Document segment →
10 The German Government argues in limine that the prohibition contained in Paragraph 36 of the Milchgesetz applies only to products which, as a result of their physical characteristics, constitute imitations of milk or milk products . On the other hand, there is no prohibition on the marketing in the Federal Republic of Germany of substitute products having different characteristics .

11 In that regard, it should be observed that although the Commission has referred throughout the proceedings to milk substitutes in general, it is not contested that the only products covered by the national measure at issue are substitute products which, because they physically resemble milk, are likely to be mistaken for it . In those circumstances, there can be no doubt as to the subject-matter of these proceedings and there is no reason why the Court should not consider whether the national prohibition thus defined is compatible with Article 30 of the EEC Treaty .

12 In its judgment of 23 February 1988 in Case 216/84 Commission v French Republic (( 1988 )) ECR 793 the Court held that, in the absence of common or harmonized rules relating to the manufacture and marketing of milk substitutes, it was for each Member State to regulate all matters relating to the composition, the manufacture and the marketing of those products on its own territory ( paragraph 6 ).

13 However, according to the established case-law of the Court it follows from Article 30 et seq . of the EEC Treaty that the application of national legislation to products imported from other Member States, where they are lawfully manufactured and marketed, is compatible with the Treaty only in so far as it is necessary on grounds of public interest listed in Article 36 or in order to satisfy mandatory requirements relating inter alia to fair trading and consumer protection . It also follows therefrom that a Member State may not invoke those grounds of public interest or mandatory requirements in order to justify a measure restricting imports unless the same objective cannot be achieved by any other measure which restricts the free movement of goods less .

14 Consequently it is appropriate to consider in turn, in the light of this case-law, the various submissions put forward by the German Government in order to justify the prohibition of any commercial transaction relating to the products in question .

Fair trading and consumer protection

15 The German Government, supported by the French Government, considers that the contested measure is necessary in order to satisfy mandatory requirements relating to fair trading and consumer protection . The fact that provisions of the Milchgesetz apply only to products likely to be mistaken for milk shows that that is indeed their purpose and objective . The resultant prohibition is also in conformity with the principle of proportionality, because no other less radical measure would be sufficient to protect consumers against the risks of being misled as a result, in particular, of the marketing of products constituting slavish imitations .

16 In its judgment of 23 February 1988, cited above, the Court ruled on a prohibition under a French legislative provision similar to Paragraph 36 of the Milchgesetz . It considered that consumer information might be provided in particular in the form of adequate labelling and that such information might also be provided where the products were sold by drink-vending machines and in principle in catering establishments . Although there might be some difficulties in providing consumers with full and detailed information in the latter case, the problem arose in regard to all foodstuffs provided in such establishments . There was no particular reason for stricter consumer information where milk substitutes were involved ( paragraph 10 ). It must be added that similar considerations apply to the need to prevent unfair competition .

Tasks and exercises →
[1] Rewrite the court judgment passage that begins at "12 In its judgment" and stops after "paragraph 6 ).", using "dairy alternatives" in place of "milk substitutes".
[2] Do these statements agree with the court judgment? Answer yes or no for each, quoting the deciding words. (a) The German Government's position on fair trading and consumer protection was backed by the French Government. (b) The judgment of 23 February 1988 in Case 216/84 was brought against Italy. (c) The Court held that consumer information could not be given where the products were sold by drink-vending machines.

Recorded information →
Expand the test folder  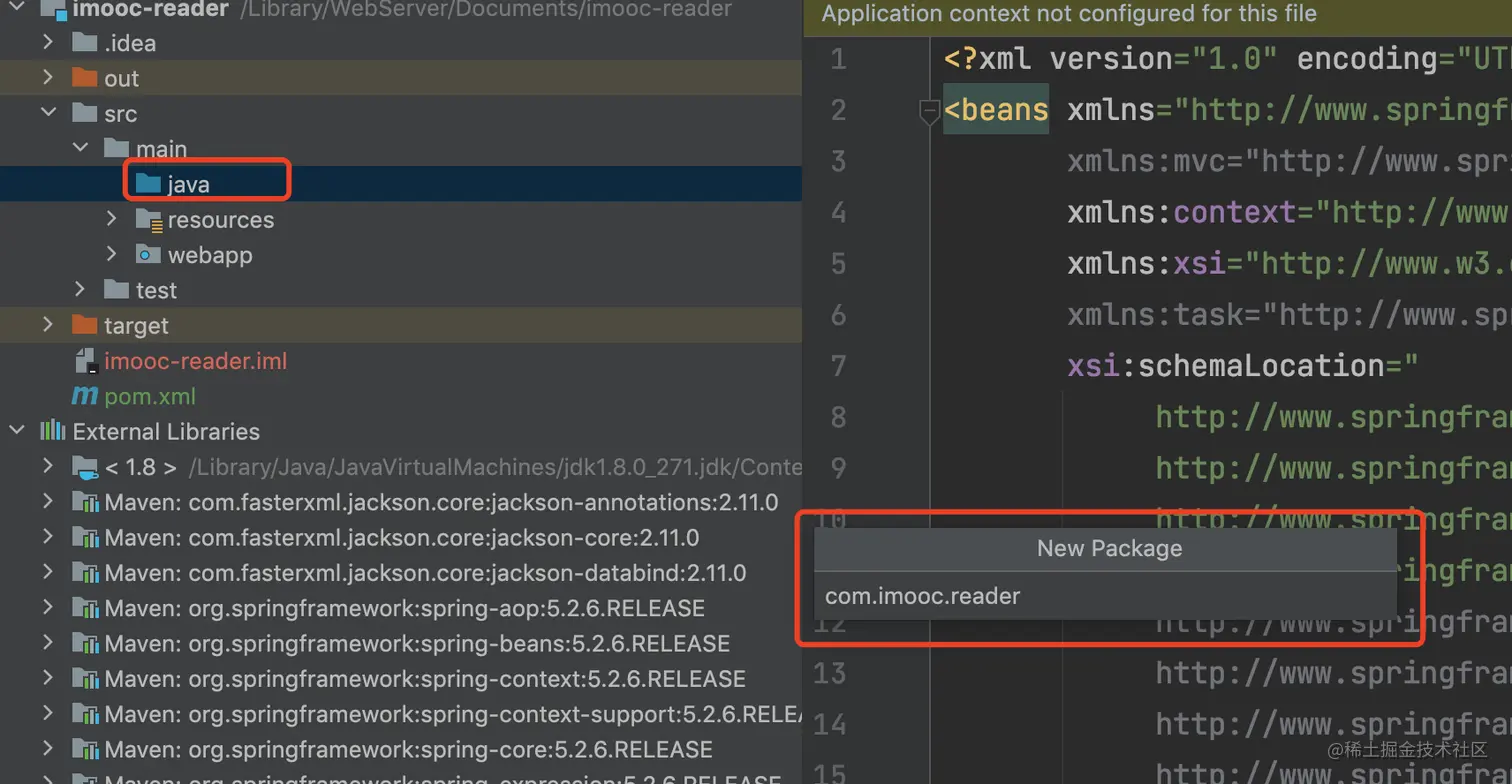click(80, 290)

* * *

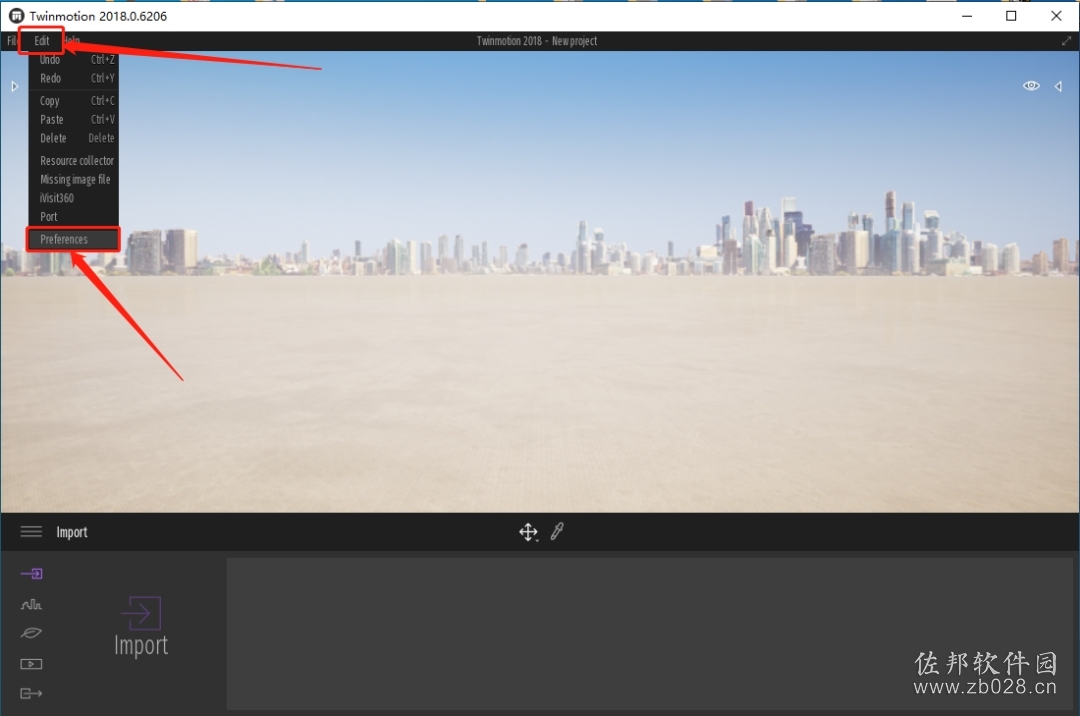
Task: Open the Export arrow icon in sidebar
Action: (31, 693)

Solved tasks →
[1]
12 In its judgment of 23 February 1988 in Case 216/84 Commission v French Republic (( 1988 )) ECR 793 the Court held that, in the absence of common or harmonized rules relating to the manufacture and marketing of dairy alternatives, it was for each Member State to regulate all matters relating to the composition, the manufacture and the marketing of those products on its own territory ( paragraph 6 ).

[2]
(a) Yes: "The German Government, supported by the French Government, considers that the contested measure is necessary"
(b) No: "Case 216/84 Commission v French Republic"
(c) No: "such information might also be provided where the products were sold by drink-vending machines"